Dulkahar menyebut, hingga saat ini 40 keluarga yang merupakan ahli waris korban Covid-19 di Lampung Selatan telah menerima santunan melalui rekening bank masing-masing.

“Di APBD murni, anggaran yang tersedia untuk santunan kematian sebanyak 40 jiwa sudah dicairkan dan sudah di transfer ke masing-masing ahli waris,” jelas Dulkahar.

Sedangkan, lanjut dia, sekitar 100 keluarga yang sudah mengajukan klaim saat ini prosesnya masih dalam tahap pengajuan dana tambahan melalui APBD Perubahan.

“Dinas Sosial mendapat alokasi tambahan santunan kematian untuk 50 jiwa melalui refocusing anggaran. Proses pengajuannya sedang berjalan, mudah-mudahan segera dicairkan. Tetapi ini belum bisa mengcover usulan yang masuk, ada sekitar 100 keluarga. Jadi kami mengajukan alokasi tambahan di APBD Perubahan,” ungkap Dulkahar.

Untuk itu, Dulkahar meminta masyarakat yang sudah mengajukan klaim santunan kematian akibat Covid-19 maupun santunan jaminan hidup bagi yang melakukan isolasi mandiri untuk bersabar.

Semua berkas yang diajukan masyarakat untuk klaim kematian maupun santunan jaminan hidup dampak Covid-19 sedang dalam proses.

“Semua masyarakat yang mengajukan usulan klaim kematian maupun santunan jaminan hidup sudah kita berikan penjelasan, termasuk alur dan mekanismenya.
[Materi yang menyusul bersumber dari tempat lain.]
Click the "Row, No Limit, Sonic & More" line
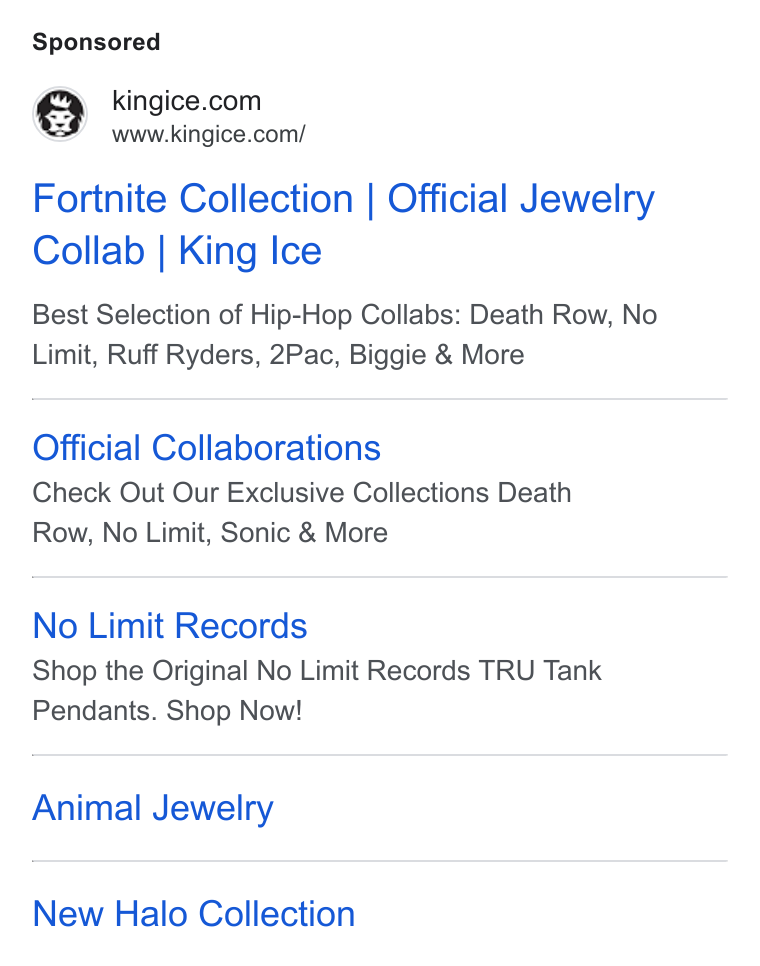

Yang belum menerima harap bersabar,” kata Dulkahar.

Sementara itu, alokasi anggaran yang tersedia di Dinas Sosial untuk anggaran jaminan hidup bagi warga yang melakukan isolasi mandiri akibat Covid-19 tersedia untuk 600 jiwa.

Dulkahar merinci, besaran anggaran maksimal Rp.560 ribu per Kepala Keluarga (KK). Sebab, dalam satu KK maksimal 4 jiwa, dimana masing masing jiwa mendapatkan jaminan hidup sebesar Rp.10 ribu untuk selama 14 hari.

“Pencairan tahap satu dan tahap dua untuk jaminan hidup warga yang isolasi mandiri sudah dicairkan. Saat ini yang sedang dalam proses adalah pencairan tahap tiga,” tuturnya.

Dulkahar menambahkan, proses usulan bantuan jaminan hidup bagi warga yang sedang menjalani isolasi mandiri akibat Covid-19 masih terus berjalan.

Saat ini, kata dia, usulan yang masuk sekitar seratusan lebih, dan sedang dalam proses usulan pencairan. Dan tidak ada berkas usulan yang ditunda.

“Jika dihitung, sekitar 13 jiwa lagi yang tersisa. Namun, jika masih ada masyarakat yang mengajukan usulan bantuan jaminan hidup tetap kami proses. Jika anggarannya tidak mencukupi akan kami usulkan pada APBD Perubahan,” kata Dulkahar.

Tidak hanya bertumpu pada anggaran Dinas Sosial, Pemkab Lampung Selatan melalui tim yang dibentuk oleh Bupati Lampung Selatan juga terus berupaya menanggulangi dampak pandemi virus corona baru di daerah setempat.

Bupati Lampung Selatan, H. Nanang Ermanto menginstruksikan seluruh tim agar terus memonitor perkembangan Covid-19 di masing-masing wilayah kecamatan yang menjadi tanggungjawabnya. Termasuk memperhatikan warga masyarakat yang sedang melakukan isolasi mandiri.